Are your prices sustainable for the business and reasonable for the customer?
Are new SKUs set up to bring in real incremental revenue, or just shifting sales around?
Are you stretching your marketing and operations across too many products?
Do your products still support your brand and your core customer?
The Cycle of Growth and Retraction
Growth and retraction tend to come in cycles. The key is knowing when it’s time to simplify.
The Importance of SKU Rationalization
SKU rationalization is not just a buzzword; it’s a strategy. It helps businesses focus on what truly matters. By reducing the number of SKUs, you can streamline operations and improve profitability. This process allows you to allocate resources more effectively and concentrate on high-performing products.
Strategies for Effective SKU Management
Analyze Sales Data: Look at your sales data to identify which SKUs are performing well and which are not.

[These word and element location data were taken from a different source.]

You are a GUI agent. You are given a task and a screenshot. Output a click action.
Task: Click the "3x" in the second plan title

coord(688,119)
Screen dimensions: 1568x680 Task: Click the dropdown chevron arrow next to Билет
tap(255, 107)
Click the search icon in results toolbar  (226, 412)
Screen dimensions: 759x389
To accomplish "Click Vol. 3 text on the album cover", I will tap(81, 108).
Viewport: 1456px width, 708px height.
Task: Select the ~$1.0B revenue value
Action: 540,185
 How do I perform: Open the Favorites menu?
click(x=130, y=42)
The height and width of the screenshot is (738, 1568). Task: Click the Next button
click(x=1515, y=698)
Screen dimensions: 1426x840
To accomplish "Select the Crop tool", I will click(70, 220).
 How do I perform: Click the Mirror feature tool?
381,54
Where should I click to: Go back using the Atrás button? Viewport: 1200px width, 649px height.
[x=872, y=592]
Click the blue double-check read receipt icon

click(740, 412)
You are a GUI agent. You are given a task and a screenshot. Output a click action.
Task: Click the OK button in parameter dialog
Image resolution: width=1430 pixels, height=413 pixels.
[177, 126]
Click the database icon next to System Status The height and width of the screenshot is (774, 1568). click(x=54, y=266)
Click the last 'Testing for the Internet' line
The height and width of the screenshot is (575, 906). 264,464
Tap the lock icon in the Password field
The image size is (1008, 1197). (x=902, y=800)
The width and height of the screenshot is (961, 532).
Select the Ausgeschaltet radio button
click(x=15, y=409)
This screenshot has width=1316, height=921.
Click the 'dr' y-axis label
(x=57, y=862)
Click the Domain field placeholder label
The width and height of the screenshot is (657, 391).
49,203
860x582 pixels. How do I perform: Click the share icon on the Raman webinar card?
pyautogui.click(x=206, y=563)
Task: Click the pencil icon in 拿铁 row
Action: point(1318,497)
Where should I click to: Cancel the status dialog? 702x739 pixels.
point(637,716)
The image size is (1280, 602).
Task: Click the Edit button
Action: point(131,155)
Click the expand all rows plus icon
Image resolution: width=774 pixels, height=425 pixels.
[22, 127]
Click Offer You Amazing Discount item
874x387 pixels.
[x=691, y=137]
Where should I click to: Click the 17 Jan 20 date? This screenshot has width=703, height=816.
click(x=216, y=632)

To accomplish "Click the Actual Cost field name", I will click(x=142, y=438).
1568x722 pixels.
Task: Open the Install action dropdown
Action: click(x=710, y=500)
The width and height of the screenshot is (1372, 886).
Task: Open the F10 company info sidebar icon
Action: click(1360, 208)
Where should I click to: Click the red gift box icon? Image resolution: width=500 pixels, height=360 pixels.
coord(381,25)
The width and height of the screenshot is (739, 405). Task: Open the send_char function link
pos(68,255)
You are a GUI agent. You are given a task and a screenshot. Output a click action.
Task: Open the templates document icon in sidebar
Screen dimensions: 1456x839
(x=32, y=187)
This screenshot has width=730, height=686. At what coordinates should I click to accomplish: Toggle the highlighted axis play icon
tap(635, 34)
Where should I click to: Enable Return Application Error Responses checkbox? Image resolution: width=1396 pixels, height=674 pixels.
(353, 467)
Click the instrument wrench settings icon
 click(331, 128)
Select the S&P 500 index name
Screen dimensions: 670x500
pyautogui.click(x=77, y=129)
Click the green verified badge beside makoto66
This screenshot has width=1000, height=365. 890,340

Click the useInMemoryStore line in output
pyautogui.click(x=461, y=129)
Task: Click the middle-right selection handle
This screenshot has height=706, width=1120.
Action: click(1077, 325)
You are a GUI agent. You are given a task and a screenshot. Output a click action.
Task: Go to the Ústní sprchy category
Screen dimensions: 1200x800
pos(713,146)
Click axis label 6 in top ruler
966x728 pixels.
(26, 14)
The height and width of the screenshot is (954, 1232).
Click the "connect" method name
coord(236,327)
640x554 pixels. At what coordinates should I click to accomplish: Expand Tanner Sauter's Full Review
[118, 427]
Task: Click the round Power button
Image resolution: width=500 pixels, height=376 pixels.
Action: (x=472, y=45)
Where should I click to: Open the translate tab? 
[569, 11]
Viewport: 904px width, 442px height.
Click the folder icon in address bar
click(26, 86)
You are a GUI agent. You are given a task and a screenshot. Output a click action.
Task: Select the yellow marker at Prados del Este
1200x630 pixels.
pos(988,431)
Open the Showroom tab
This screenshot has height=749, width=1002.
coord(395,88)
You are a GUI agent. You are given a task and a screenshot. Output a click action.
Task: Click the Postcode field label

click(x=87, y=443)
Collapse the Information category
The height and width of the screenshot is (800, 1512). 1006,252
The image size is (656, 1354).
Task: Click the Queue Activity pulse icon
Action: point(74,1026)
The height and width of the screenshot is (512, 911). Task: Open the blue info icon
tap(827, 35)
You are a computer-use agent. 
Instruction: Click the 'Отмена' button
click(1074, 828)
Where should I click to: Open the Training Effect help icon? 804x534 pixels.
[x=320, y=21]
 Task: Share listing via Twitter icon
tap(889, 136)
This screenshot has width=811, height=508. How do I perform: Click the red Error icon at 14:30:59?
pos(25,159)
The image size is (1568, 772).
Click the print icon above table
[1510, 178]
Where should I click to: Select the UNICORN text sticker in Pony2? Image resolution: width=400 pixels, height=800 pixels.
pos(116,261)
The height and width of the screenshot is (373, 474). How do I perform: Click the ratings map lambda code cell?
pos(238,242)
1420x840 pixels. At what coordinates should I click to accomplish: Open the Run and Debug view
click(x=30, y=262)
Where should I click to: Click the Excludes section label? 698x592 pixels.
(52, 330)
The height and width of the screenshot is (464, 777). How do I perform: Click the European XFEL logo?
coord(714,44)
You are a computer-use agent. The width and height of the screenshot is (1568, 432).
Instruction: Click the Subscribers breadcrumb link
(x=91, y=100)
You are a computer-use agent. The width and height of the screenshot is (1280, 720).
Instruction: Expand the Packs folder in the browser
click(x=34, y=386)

This will help you make informed decisions about which products to keep and which to eliminate.
Customer Feedback: Engage with your customers to understand their preferences. This can provide insights into which products are truly valued and which ones are just taking up space.
Cost Analysis: Conduct a thorough cost analysis for each SKU. Understanding the true cost of each item, including materials, labor, and shipping, will help you identify unprofitable products.
Market Trends: Stay updated on market trends. This will help you anticipate changes in consumer preferences and adjust your product line accordingly.
Test and Learn: Implement a test-and-learn approach. Introduce new SKUs on a trial basis and monitor their performance before making long-term commitments.
At ZAZ Business Solutions, I help leaders uncover the hidden profit in their product lines. We don’t just chase revenue. We build smart, intentional systems to grow what works and cut out what doesn’t.
You don’t need to double your revenue to grow your profit. You just need to know what to prune.